Tensorflow is a robust machine learning library in Python (my go to language) that was recently bought by google. Tensorflow is relatively new, which meant I was on the bleeding edge of technology!!!11!1 However, this meant that things that were supposed to be reliable were actually buggy:

  • The source URL at one point had a typo in it.
  • The program seg faulted when I attempted to imported sklearn along with tensorflow.
  • There were functions that in the library that didn’t appear in the docs (wtf??).

A couple of versions of tensorflow were out there to use, the newest being 0.8, which the Cifar10 tutorial was written in. So naturally I wanted to use that one. Once I got the hang of using an EC2 image, which was moderately straightforward, I jumped into pip installing TF .8 onto a micro T2 instance, which is basically just a low power computer that Amazon gives out 750 free hours for when you sign up. It seemed to run to just fine. Woo! We’re rolling.

Now, I wanted to run the GPU optimized code. Uh oh. Turned out, the Amazon GPU instances came with CUDA 6.5 preloaded. TF needed CUDA 7.0. So on I went attempting to update the CUDA and cuDNN drivers. After a day of failing to successfully install, I decided to surf the interwebs for other options (Note, I was able to successfully install at a later time, however, that was a bit later in the game and it took a bit of time to do all the installations). I started looking through message boards that had the same issues I was having and found this message board with everything needed for TF 0.7, running with Python3. Praise the lord for the person who made this public ami.

This made things easy, though I did lose a bit of functionality by using 0.7 instead of 0.8 (most notably the summary writer and a new batch normalization routine). Regardless I was finally able to run the tensorflow exmample.

WTF is a Tensor: Understanding execution in TensorFlow

Understanding how tensorflow worked was quite the adventure as well. To start off, go to debugging methods failed me here. Print statements on the variables just didn’t work. All I would get would be the size of the matrix I was printing and some message telling me it was a ‘Tensor’. As my buddy Jonathan Jao phrased it (and I’m paraphrasing), TF seemed like a restructuring of dataflow and data processing. After reading some of the docs (which I should have done first - PPPPP), I realized everything ran like a Data Driven Future, an elegant method of parallelization. Once you called a session on a variable, all the code needed for that variable would be ran. Within the session you would then get the variable of the type you expected, rather than a tensor.

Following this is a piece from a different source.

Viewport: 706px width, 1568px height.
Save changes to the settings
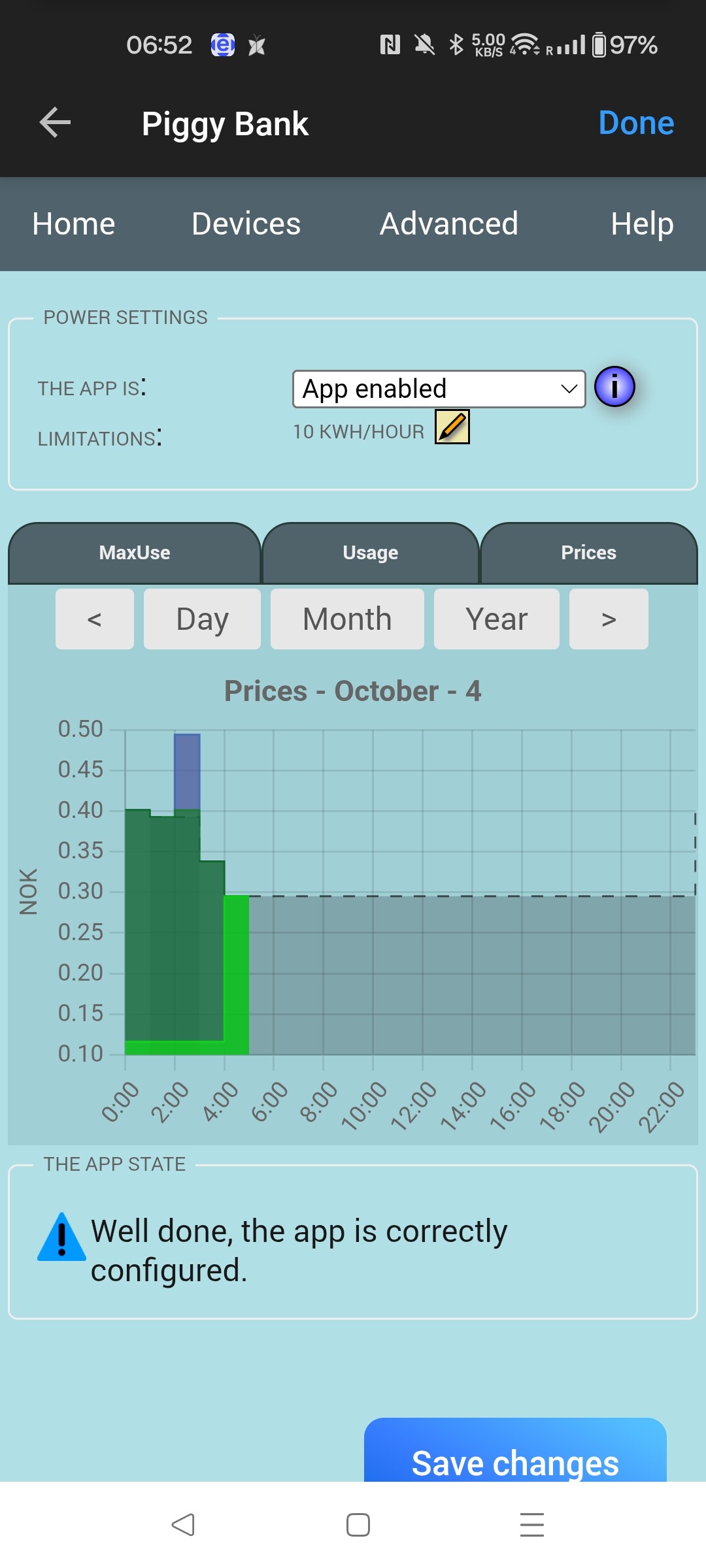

Tensorflow also used a different way of saving models, opting to put all of the parameters into a checkpoint file stored in a designated folder (in the tutorial it’s ~/tmp/checkpoints or something of that sort), and then loading the checkpoint parameters into a model when loading for testing or resuming training. This differed from the the traditional pickling method I had used before. This initially threw me for a loop as a I scoure the code wondering where in the world the model was going to be saved once the training script had finished and I needed to run the test.

The test data in TF was loaded from the widely used toronto site. However, our professor had modified the test data to include random noise as well as 290,000 garbage photos and posted it as a .zip to download from the Kaggle comptetion site. The pictures were also in .jpg form, rather than binary format as given by the standard download data. After getting the dimensions right for flattening and appending an order label to the front of each test image (for sorting purposes - parallelizing the computations would lead to unsorted results, and we needed results in order for competitions submission), we finally were able to submit our results from the tutorial to our Kaggle competition. 86% in the bag.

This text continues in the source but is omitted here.